"I'm a guy who's never captained a ship". It's both literal and figurative. For those of you who know me personally, you know that I have never actually captained a ship, in fact I don't even enjoy being on the water. I don't own a boat, I've never even driven a boat, with the exception of a paddle boat which I generally allow someone else to steer so as to conserve all of my energy for the burning sensation in my legs as we attempt to propel ourselves around the lake. So quite literally, I have never captained a ship.
In the figurative sense, I have also never captained a ship. For the last 15 years of full-time ministry I have led from the second chair. I've never been the lead pastor, I've never been the final decision for a church wide endeavor, I've never had to be the, "buck stops here" guy in the church.
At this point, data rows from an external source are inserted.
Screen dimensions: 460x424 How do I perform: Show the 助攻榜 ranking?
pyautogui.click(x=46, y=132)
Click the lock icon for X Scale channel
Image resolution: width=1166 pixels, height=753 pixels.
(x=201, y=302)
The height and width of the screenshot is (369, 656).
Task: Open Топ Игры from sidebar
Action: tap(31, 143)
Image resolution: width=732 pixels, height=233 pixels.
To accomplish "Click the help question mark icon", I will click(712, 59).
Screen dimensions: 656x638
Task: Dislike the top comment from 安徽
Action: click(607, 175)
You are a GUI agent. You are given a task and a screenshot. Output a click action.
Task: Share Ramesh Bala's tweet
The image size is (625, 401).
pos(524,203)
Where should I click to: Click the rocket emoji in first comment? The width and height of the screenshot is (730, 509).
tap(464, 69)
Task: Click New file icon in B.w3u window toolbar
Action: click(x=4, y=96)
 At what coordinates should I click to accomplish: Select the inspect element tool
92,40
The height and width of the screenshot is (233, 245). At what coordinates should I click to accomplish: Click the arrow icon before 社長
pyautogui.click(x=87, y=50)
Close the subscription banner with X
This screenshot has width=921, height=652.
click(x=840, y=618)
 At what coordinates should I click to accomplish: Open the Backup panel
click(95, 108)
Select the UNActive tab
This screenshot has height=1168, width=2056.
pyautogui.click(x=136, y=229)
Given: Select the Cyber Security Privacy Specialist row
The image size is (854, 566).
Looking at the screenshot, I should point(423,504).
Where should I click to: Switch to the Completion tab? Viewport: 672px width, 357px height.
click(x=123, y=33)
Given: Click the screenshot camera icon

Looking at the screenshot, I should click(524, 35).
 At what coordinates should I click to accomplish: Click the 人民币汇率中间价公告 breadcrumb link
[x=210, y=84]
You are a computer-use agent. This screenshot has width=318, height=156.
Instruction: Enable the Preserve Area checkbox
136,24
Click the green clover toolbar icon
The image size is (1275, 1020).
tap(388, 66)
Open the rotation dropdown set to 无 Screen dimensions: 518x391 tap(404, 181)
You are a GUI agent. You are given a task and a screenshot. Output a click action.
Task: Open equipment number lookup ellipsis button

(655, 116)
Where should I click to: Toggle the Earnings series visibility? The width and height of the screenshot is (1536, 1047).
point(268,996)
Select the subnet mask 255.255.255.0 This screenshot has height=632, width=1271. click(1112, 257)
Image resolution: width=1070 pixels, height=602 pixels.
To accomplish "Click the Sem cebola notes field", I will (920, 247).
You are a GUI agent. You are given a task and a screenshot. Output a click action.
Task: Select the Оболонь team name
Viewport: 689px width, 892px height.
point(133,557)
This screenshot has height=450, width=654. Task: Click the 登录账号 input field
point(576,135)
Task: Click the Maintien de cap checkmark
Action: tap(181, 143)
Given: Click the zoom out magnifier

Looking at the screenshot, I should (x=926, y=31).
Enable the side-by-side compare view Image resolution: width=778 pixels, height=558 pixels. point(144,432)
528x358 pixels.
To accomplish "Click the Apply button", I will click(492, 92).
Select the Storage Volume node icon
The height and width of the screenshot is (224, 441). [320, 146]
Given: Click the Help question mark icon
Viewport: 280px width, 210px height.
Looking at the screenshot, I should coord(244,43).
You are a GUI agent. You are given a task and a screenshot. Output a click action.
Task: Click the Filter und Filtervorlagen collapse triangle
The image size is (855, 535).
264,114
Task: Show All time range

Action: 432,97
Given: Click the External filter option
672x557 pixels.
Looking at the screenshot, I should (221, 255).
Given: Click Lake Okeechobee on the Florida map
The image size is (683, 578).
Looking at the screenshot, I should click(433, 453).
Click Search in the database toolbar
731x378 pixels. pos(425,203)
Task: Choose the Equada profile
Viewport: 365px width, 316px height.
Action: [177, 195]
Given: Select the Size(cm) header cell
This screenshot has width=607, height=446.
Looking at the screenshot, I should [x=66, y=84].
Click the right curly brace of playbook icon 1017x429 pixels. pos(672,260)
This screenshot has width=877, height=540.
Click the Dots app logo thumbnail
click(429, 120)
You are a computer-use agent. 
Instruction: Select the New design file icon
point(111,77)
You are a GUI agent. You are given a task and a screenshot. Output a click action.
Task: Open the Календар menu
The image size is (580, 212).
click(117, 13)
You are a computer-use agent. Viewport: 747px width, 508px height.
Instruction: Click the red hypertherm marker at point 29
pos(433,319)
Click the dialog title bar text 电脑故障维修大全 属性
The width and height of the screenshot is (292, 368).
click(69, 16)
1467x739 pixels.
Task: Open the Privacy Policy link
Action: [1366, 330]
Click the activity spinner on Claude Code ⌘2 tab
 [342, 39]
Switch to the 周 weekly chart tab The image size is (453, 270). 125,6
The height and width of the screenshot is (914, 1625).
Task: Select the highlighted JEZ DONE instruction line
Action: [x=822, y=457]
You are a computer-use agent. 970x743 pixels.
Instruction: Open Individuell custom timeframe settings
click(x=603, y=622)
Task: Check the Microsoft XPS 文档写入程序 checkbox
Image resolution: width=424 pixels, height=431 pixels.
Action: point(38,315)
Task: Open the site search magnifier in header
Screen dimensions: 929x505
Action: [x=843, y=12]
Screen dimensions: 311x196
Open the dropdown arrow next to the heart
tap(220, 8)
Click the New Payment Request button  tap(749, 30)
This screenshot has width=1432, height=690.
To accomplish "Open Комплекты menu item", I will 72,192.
Now don't get me wrong, over the years I have made plenty of decisions, some good, some bad, some slowly and some too fast. God has certainly allowed me to grow in my leadership abilities over the years, but still, I have never had the chance to figuratively "captain the ship". I know, I know, God is really the Captain and the Holy Spirit is the wind in the sails and Jesus is the first mate, etc., etc., but you get what I'm saying.
Regardless of my lack of captaining experience, I have recently been thinking about some leadership lessons that I have learned along the way and for whatever reason those have come to my mind in the form of boat analogies. It's weird right? I'm sure you've heard the phrase, "Don't rock the boat". It's the go-to phrase for those who are satisfied with how things are, people who are comfortable with the status quo and sometimes they're the people who are uncomfortable with what happens when the boat starts rocking.
Like most captains, I am happiest when the waters are calm. Blue skies, nice and sunny. Little to no wind. Mild waves. Easy sailing. That's the "happy place" for most captains. Everyone is happy and the ship is moving in the right direction. But what's a captain to do when something arises that needs to be addressed? A crew member isn't pulling their weight? Some aspect of the ship isn't functioning as it should? Several of the crew are becoming disgruntled and begin commiserating togeth....I mean praying together? What's the captain supposed to do then? For the most part the waters are still calm and the ship is still sailing in roughly the same direction so maybe there's some wisdom in, "letting the sleeping dog lie"...maybe. This is the point when the phrase, "Don't rock the boat" usually surfaces because the other option can jeopardize the captain's "happy place".
Here's the problem with choosing not to rock the boat. In a closed environment like a ship where there is no where to run, no where to hide and no where to sneak off to, a disease that starts with one can spread like wildfire. What starts as a single issue can quickly evolve into a much larger problem that has the potential to jeopardize the health of the entire ship and crew. The reality is that sometimes the desire to not rock the boat ends up rocking the boat in a greater way and usually at a much more critical part of the journey.